WHAT TO DO
Render each line of the material below as a string in a JSON list, one string per line, skipping any blank lines.

Collection entries
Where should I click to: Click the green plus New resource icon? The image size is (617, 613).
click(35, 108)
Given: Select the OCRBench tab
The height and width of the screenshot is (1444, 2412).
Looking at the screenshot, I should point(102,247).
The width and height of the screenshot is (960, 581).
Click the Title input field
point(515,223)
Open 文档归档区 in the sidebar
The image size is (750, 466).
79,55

COMPLETE RESPONSE
[
  "Where should I click to: Click the green plus New resource icon? The image size is (617, 613).",
  "click(35, 108)",
  "Given: Select the OCRBench tab",
  "The height and width of the screenshot is (1444, 2412).",
  "Looking at the screenshot, I should point(102,247).",
  "The width and height of the screenshot is (960, 581).",
  "Click the Title input field",
  "point(515,223)",
  "Open 文档归档区 in the sidebar",
  "The image size is (750, 466).",
  "79,55"
]